Oak - its uses and abuses
2 Apr 2004 by JR
Two plants are crucial to modern wine production: the vine, of
course, and the oak tree. Yet it seems to me that the average
wine drinker, and even the average wine enthusiast, has only
the haziest notion of what oak barrels can do, good and bad,
for a wine.
Most of us are dimly aware of wines' having an 'oaky' flavour.
About 10 years ago this sweetish toastiness was viewed as
rather novel and a positive addition to wines such as New
World Chardonnays which were otherwise a bit bland. Then the
pendulum swung, as pendulums are apt to do, and it became
fashionable to decry such wines as 'too oaky'. First the
Australians and then the Californians reacted to this market
trend and their wines became noticeably less marked by the
flavours of oak.
But the makers of top quality wine do not use oak barrels for
their oak flavour. In fact they positively do not want their
wines to taste of oak. They use small barrels for their
physical rather than their gustatory properties. A stainless
steel tank may be cheaper and easier to clean and maintain but
red wine well stored in oak has a much deeper, more stable
colour than one kept in tank. Oak barrels tend to shield
maturing wine from variations in temperature and the result is
usually a rounder, smoother, fuller wine that is more
flattering to taste.
Maturing wines in barrels also helps to stabilise the tannins
that are so important during a wine's ageing process, and
clarifies the wine much more naturally and effectively than
simply chilling, or adding chemicals to, a tank full of wine.
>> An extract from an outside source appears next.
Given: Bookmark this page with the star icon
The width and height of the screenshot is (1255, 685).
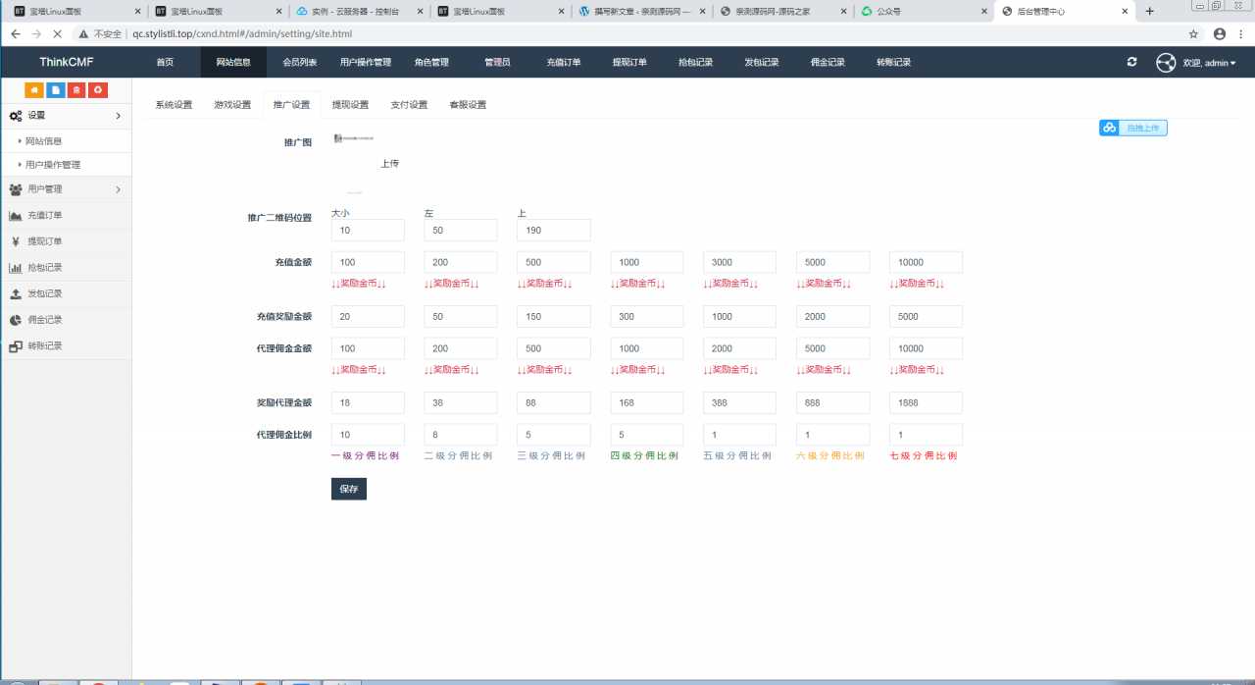Looking at the screenshot, I should click(x=1193, y=33).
But the coopers, who have benefited enormously from the
world's winemakers' love affair with oak, have been increasing
their influence yet more by singing the praises not just of
maturing wine in oak but making it in oak too. Renowned French
coopers Taransaud had Masters of Wine quiet and seated for a
record length of time, one whole day, last month in London as
they put the case for their large oak fermentation vats as a
superior alternative to conducting the alcoholic fermentation
of grape juice to wine in stainless steel or concrete
fermenters.
The same wine fermented in a wooden fermenter was certainly
much more luscious than the reference sample fermented in
stainless steel, but the thoughtful owner of St Emilion's
Château Angélus, Hubert de Bouard, rather spoilt
things by declaring that, despite the current fashion among
winemakers for wooden fermenters, he felt it was unwise to
rely solely on them. After all, cement is good enough for
wines of such elevated reputations as Châteaux Pétrus
and Lafleur.
This fashion for oak fermenters follows a noticeable,
worldwide one for another extension of oak's influence: the
increasing habit of conducting wine's second, softening
fermentation, so-called malolactic fermentation, in small oak
barrels rather than in large fermentation tanks.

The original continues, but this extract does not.